> [Attività]
1. Nel testo sul disagio dei ragazzi, quale viene indicata come causa probabilmente più grave del disagio attuale?
2. Scrivi il seguito del testo sul disagio dei ragazzi, partendo dopo la sua ultima frase.

L’assenza dalla scuola non ha penalizzato tanto l’apprendimento, che si può sempre rimediare, quanto le occasioni di incontro e di confronto tra coetanei, la condivisione di interessi e di passioni, le opportunità di amicizia e di innamoramento, queste sì difficili da recuperare. La causa più grave dell’attuale disagio è stata probabilmente la paura di soffrire. In fondo questa generazione, amata, protetta, accontentata in tutto per tutto, non aveva mai affrontato il dolore, non era stata vaccinata contro la sofferenza e le improvvise restrizioni l’hanno trovata impreparata. Ora inconsapevolmente cerca, con sintomi fisici, psichici o di comportamento di rendere visibile e condivisibile il suo malessere. Paradossalmente vostro figlio cerca, isolandosi, rifiutando contatti e aiuti, di esprimere il suo disagio ma, mentre vi respinge, vi chiama. Credo che l’intervento del padre o di altre figure paterne, come il professore più influente, l’allenatore, il sacerdote che si occupa dei giovani, sarebbe opportuno perché a quell’età si cercano riferimenti autorevoli, testimoni credibili. La Scuola non può far finta di niente perché tutto ciò che ostacola l’educazione e la formazione degli allievi la riguarda.

Non si tratta tanto di convincere Aldo che non c’è ragione di rinunciare a vivere, né di subissarlo con ricette, consigli e avvertimenti attendendosi che da un giorno all’altro tutto torni come prima. Si tratta piuttosto di ammettere le privazioni e le perdite, di imparare a sostare nella sofferenza, a far buon uso di lievi stati di depressione. Ogni giorno la pubblicità cerca di indurci, con mille suggestioni, a vivere in un perenne stato di euforia, senza mai smettere di sorridere a 32 denti, far saltellare, ridere e canticchiare.

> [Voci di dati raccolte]

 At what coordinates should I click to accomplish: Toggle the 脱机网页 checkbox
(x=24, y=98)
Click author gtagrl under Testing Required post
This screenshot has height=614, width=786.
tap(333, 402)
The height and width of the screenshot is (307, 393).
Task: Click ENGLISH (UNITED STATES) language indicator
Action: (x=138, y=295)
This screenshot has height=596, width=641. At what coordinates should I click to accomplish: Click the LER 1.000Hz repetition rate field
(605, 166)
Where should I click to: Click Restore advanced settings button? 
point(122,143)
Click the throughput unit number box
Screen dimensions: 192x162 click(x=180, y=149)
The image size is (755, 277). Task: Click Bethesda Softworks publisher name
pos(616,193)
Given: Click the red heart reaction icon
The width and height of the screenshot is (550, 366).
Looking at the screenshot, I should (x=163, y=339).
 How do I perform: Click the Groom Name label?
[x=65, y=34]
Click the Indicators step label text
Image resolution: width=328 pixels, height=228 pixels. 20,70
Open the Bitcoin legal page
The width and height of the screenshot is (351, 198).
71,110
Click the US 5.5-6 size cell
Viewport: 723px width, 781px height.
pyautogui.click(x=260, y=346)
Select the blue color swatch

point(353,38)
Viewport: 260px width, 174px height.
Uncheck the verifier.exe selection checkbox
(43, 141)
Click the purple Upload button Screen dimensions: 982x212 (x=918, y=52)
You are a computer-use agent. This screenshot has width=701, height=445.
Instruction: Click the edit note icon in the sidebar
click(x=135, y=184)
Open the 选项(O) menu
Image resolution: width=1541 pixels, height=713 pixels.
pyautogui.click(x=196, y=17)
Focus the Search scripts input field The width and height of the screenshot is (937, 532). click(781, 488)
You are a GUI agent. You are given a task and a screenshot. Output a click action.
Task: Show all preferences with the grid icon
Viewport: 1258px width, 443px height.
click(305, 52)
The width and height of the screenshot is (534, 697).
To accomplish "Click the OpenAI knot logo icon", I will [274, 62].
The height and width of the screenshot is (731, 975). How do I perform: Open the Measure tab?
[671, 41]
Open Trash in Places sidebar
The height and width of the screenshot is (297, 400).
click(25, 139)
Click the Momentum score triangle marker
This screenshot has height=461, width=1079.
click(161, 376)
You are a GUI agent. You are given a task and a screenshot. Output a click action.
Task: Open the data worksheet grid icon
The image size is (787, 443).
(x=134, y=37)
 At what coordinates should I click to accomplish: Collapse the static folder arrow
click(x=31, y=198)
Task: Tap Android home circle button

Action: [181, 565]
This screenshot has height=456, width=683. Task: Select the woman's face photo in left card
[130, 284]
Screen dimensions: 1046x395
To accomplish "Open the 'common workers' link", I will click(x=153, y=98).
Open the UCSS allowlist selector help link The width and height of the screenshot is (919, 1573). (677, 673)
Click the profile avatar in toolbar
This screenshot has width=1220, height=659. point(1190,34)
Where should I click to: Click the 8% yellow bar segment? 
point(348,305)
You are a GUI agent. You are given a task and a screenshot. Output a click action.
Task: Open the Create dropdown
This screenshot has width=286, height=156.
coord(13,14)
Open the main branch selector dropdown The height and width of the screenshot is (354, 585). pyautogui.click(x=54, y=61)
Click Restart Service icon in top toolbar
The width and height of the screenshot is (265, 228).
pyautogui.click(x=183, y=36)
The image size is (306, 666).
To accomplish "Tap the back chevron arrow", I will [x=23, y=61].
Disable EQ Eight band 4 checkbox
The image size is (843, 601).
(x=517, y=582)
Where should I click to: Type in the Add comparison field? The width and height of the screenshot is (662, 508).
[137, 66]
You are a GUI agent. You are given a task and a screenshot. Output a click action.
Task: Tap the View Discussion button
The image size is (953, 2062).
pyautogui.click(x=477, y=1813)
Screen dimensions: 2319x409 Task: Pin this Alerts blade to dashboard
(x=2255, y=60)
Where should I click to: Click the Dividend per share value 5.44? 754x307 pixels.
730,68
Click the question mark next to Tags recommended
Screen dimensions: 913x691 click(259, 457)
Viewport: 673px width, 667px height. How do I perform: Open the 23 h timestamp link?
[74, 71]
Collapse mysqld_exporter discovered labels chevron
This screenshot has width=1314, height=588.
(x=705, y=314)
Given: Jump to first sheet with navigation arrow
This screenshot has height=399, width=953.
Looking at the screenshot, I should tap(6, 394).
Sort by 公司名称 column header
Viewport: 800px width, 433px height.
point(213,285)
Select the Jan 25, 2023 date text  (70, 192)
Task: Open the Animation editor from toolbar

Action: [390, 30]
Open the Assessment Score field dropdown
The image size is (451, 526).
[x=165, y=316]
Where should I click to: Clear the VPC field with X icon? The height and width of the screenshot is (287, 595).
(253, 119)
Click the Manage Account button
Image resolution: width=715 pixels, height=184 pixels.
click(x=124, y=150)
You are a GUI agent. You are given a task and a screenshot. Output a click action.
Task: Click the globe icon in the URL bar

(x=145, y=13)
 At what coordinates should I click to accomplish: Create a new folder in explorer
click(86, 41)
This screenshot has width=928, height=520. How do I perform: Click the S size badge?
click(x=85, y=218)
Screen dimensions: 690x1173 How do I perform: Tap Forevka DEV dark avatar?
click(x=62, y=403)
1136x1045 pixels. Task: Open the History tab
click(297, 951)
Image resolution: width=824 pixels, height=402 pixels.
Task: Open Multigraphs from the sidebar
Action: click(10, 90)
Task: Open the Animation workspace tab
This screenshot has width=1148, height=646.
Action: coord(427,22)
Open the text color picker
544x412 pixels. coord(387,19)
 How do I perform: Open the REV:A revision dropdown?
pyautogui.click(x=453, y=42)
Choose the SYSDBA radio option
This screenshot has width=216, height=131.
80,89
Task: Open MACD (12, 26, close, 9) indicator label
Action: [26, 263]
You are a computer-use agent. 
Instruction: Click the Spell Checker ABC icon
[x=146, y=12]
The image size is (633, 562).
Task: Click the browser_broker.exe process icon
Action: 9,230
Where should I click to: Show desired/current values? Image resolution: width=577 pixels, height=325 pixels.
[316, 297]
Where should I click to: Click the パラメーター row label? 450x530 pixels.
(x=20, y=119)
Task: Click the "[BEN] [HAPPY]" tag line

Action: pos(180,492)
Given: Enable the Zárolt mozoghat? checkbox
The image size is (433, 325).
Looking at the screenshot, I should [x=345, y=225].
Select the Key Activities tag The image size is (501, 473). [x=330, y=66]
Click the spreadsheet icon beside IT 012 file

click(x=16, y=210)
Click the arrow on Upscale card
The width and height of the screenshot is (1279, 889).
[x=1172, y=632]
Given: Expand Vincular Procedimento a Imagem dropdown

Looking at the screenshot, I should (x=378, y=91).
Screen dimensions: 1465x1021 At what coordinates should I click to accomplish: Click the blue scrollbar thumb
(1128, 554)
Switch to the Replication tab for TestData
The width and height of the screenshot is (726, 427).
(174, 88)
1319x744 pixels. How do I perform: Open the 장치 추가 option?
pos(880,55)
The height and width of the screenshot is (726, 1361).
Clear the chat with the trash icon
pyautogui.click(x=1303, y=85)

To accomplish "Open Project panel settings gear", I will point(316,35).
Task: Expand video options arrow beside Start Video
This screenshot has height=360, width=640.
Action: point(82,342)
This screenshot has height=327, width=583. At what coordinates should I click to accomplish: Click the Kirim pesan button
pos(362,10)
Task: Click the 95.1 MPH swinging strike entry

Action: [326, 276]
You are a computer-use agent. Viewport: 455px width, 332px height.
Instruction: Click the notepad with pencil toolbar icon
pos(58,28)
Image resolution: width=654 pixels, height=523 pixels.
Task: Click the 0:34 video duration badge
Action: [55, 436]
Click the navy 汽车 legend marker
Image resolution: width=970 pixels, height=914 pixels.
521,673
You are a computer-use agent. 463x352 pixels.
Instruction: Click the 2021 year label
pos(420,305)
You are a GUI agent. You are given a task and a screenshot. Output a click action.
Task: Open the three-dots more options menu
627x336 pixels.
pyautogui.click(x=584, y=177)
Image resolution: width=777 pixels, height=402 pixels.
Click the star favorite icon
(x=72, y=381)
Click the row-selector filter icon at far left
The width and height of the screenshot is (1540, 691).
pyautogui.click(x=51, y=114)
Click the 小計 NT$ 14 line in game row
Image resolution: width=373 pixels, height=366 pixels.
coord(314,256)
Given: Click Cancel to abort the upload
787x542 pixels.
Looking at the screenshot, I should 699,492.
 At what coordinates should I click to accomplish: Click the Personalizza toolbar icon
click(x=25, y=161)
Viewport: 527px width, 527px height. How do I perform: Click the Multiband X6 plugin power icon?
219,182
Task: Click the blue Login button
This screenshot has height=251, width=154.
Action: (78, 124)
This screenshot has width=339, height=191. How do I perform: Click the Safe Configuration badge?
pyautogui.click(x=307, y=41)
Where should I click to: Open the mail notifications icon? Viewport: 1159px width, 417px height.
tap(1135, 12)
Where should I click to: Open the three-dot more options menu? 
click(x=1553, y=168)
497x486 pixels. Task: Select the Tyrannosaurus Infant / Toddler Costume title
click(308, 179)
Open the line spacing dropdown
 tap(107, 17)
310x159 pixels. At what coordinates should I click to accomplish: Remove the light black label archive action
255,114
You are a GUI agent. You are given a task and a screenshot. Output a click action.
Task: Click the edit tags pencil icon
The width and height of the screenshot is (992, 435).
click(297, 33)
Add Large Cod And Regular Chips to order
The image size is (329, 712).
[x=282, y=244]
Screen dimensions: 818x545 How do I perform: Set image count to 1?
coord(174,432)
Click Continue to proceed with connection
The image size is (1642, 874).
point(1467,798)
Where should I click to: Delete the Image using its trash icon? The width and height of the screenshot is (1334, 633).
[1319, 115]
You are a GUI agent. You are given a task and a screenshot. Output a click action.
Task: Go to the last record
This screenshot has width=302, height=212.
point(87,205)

> [Risposte alle attività]
1. La paura di soffrire.

2.
Ma non è così e non tutti sono in grado di recitare questo copione. Aldo di sicuro no. Probabilmente il suo temperamento malinconico rifugge la maniacalità e si racchiude piuttosto in se stesso facendo muro con la sua fragilità. Non sentitevi in dovere, per aiutarlo, di adottare atteggiamenti allegri, di emanare positività a tutti i costi, esprimete piuttosto i vostri problemi, le vostre incertezze, le vostre ansie: il ragazzo si sentirà meno solo. Non dobbiamo considerarci falliti solo perché siamo in crisi e ci sentiamo «scarichi» ma attendere e resistere sostando nel disagio. Le difficoltà della vita chiedono tempo per essere superate ma, se sono state elaborate e assimilate, costituiscono una buona base da cui ripartire. Certo è difficile convincere persone che non hanno mai imparato ad attendere, del tutto ignare che nel palazzo dell’esistenza la sala d’aspetto è quella più grande.